Background: A Cochrane meta-analysis of randomised trials using histamine-type 2 receptor antagonists with surgery for colorectal cancer (CRC) demonstrated a hazard ratio of 0.53 for mortality if patients used cimetidine¹. The benefit is likely to be specific to patients whose tumours express the antigens that allow circulating cells to bind to endothelial selectin (E-selectin), the expression of which is induced by inflammatory cytokines perioperatively and inhibited by cimetidine. This trial sought to evaluate several key issues critical to informing the conduct of a phase 3 trial.

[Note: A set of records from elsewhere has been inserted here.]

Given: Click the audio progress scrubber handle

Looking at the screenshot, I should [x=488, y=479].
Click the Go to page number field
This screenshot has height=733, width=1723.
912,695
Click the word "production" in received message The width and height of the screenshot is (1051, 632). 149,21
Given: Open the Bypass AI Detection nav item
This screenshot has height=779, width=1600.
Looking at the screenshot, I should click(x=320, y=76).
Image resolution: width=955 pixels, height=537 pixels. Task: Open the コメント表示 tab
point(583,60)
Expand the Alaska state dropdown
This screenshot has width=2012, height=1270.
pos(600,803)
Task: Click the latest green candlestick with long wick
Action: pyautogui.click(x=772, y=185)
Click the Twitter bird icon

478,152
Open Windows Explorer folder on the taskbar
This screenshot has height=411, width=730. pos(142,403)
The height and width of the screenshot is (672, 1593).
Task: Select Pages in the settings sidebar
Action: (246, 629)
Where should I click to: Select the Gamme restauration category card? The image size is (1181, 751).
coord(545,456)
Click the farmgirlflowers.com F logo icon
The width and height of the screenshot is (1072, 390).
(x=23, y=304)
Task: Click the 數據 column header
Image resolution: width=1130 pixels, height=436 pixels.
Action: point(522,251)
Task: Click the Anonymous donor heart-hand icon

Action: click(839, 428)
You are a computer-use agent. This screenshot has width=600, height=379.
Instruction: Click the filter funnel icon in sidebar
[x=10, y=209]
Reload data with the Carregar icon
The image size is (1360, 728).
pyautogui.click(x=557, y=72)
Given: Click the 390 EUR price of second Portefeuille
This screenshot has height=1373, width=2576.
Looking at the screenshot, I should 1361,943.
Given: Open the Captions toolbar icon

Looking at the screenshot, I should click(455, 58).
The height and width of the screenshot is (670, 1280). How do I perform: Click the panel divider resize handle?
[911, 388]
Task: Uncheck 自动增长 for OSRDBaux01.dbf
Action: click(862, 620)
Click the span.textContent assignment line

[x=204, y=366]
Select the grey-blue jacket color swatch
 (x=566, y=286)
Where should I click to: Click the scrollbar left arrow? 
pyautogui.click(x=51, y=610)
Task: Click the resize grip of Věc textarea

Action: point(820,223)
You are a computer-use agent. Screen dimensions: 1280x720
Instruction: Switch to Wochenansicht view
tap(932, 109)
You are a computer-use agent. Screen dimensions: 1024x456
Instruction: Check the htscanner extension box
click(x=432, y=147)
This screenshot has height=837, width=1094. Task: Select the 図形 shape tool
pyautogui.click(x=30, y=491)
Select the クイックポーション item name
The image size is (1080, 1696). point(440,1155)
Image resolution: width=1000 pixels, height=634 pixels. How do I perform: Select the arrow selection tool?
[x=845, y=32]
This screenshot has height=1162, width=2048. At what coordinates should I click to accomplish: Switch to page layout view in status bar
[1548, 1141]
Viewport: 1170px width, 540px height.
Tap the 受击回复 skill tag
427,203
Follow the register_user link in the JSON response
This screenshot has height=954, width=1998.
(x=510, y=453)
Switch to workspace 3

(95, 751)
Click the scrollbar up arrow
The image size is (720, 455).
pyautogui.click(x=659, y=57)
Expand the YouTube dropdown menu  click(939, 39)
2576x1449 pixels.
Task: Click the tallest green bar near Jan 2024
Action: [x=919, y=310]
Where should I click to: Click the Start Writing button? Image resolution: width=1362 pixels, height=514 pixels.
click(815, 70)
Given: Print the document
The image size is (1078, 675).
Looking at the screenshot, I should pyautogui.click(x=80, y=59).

Methods: Patients with non-metastatic CRC planned for curative-intent surgery were randomised to receive cimetidine 800mg BID or placebo orally for 5 weeks, starting 2-7 days preoperatively. A subset of patients had serial blood sampling for inflammatory cytokines. In addition to DFS and OS, endpoints assessed include treatment compliance and toxicity, recruitment issues, post-operative stay and complications, and tumour characteristics including expression of sialyl Lewis antigens and COX-2.

Results: 123 patients (36% female) have been recruited in 4 centres over 3.5 years; another 5 are required to complete the planned 120 treated patients. The primary tumour was rectal in 45% and pathological postoperative tumour stage was 0-1, 2, 3 and 4 in 29%, 32%, 34% and 2% respectively. About 50% of CRC patients were eligible and fewer than half of those were recruited. Patient compliance was excellent with 89% of patients taking their medication orally in the first 2 days postoperatively. Inflammatory cytokines were commonly elevated postoperatively for up to 2 weeks but normalised by 4 weeks. Immunostaining for tumour antigens is in progress and will be presented. DFS and OS data are immature.

Conclusions: Oral administration of cimetidine for 5 weeks is well-tolerated and feasible over the perioperative period, and covers the duration of elevated inflammatory cytokines. Correlative immunostaining studies will be presented.